Una Sopresa Magnifica
I was told by a friend in Italy that the phrase “unexpected brilliance” really doesn’t translate very well, so I’d be better off using the words una sopresa magnifica – “a magnificent surprise” to describe a marvelous Alto Adige red wine I recently tasted.
The wine – the 2009 Campill – is from a small producer Weingut Pranzegg, located in Bolzano in northern Alto Adige. The grower and winemaker of this wine is young Martin Gojer, an artisan producer who also makes an excellent Lagrein and Lagrein rosato along with a lovely blended white from local vineyards.
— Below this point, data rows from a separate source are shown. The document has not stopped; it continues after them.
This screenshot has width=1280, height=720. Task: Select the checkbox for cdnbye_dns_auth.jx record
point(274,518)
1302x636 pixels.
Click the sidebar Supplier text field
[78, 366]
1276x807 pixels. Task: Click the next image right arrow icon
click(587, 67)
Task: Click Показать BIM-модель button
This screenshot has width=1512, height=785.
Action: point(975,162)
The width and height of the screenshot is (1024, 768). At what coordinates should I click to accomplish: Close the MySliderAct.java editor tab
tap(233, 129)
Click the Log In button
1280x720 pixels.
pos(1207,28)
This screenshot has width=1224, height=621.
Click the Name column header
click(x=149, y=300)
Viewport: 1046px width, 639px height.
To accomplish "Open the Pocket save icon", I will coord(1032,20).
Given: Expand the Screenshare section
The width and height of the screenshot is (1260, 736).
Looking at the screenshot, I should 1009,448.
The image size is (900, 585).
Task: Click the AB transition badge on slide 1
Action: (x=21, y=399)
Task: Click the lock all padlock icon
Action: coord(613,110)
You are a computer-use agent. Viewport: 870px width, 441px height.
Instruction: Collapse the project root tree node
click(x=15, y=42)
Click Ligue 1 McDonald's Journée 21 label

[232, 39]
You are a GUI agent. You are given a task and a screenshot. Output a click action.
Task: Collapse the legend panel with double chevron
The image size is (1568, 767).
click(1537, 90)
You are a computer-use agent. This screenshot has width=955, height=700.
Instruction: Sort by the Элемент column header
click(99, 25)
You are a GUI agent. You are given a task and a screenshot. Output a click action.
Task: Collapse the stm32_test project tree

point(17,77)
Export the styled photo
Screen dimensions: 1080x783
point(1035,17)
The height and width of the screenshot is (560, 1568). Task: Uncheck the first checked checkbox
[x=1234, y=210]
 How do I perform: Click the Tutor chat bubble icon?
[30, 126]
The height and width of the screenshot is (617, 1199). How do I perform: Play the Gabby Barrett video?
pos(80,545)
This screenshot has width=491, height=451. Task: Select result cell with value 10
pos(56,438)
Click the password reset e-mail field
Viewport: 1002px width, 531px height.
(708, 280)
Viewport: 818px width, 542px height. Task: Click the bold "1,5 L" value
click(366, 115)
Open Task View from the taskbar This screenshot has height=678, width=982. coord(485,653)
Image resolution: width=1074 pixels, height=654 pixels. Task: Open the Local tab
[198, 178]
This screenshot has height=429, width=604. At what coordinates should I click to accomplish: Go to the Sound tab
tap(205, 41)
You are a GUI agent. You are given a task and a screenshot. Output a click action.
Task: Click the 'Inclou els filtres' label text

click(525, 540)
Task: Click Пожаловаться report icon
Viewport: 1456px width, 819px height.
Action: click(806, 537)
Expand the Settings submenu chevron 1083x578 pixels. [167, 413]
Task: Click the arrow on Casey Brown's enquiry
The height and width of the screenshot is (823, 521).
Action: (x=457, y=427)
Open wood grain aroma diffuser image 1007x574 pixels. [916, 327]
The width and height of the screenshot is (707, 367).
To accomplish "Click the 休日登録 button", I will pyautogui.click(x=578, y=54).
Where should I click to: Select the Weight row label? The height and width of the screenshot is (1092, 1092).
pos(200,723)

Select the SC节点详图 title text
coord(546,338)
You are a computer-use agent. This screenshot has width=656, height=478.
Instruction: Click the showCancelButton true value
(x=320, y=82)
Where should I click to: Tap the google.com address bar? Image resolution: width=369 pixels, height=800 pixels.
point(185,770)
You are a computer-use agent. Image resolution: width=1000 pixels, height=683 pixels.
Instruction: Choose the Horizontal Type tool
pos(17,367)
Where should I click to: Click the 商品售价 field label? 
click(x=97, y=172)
The Campill, named for the site where the winery is located, is 95% Schiava, with the remaining 5% a mix of Lagrein and Barbera.
The very fact that I am strongly recommending a Schiava will probably come as surprise to most readers. I would imagine that many have never even heard of this variety (it is also known as Vernatsch), while those familiar with it know it as one that yields a very light red, one with high acidity and very light tannins. It’s the type of red that normally must be comsumed within a year or two and it is often served slightly chilled as it can be quite refreshing that way.
Now while I do enjoy the typical style of Schiava, I have discovered a few examples that represent more than just a pleasant offering. This is a remarkable wine and the main factor for that – as with most first-rate wines – can be found in the vineyard, as Gojer is working with vines that have an average age of 45 years; a few of the vines are 30 years of age, but several are 80 years old! Clearly these old vines limit yield and deliver a wine of great complexity and structure.
My notes list the “sensual” aromas of carnation, red roses and strawberry; medium-full with excellent depth of fruit, there are silky tannins, very good acidity and a lengthy finish with notes of Asian spice and nutmeg. This has excellent balance, lovely finesse and amazing complexity! It is drinking beautifully now and should be in fine shape for another four or five years. I’d love to try this with a pork dish, especially in a Thai or Oriental cuisine, although roast pork or roast chicken with mushrooms would also be an ideal partner.
Currently, the wines of Weingut Pranzegg are not available in America, so here’s hoping some smart importer brings these products in soon. For now, you’ll have to head to Alto Adige and pay 13.90 Euro a bottle, which may be one of the wisest decisions you’ll ever make for a bottle of wine!
Bravo, Martin for making such an extraordinary wine from a variety most commonly associated with ordinary wines!